§ **INSTRUCTION**
Put the lines below, from the first one up to and including the line with "pyautogui.click(x=2456, y=1172)", into a Markdown table with the columns Row and Line Text, numbering each row and skipping blank lines.
+---+
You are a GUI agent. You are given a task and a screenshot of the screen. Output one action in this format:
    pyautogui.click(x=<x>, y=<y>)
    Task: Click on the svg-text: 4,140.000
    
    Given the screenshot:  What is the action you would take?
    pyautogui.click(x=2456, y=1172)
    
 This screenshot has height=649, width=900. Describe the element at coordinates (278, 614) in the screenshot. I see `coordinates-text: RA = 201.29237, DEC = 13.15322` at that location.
+---+
§ **EXERCISE SOLUTION**
| Row | Line Text |
|---|---|
| 1 | You are a GUI agent. You are given a task and a screenshot of the screen. Output one action in this format: |
| 2 |     pyautogui.click(x=<x>, y=<y>) |
| 3 |     Task: Click on the svg-text: 4,140.000 |
| 4 |     Given the screenshot:  What is the action you would take? |
| 5 |     pyautogui.click(x=2456, y=1172) |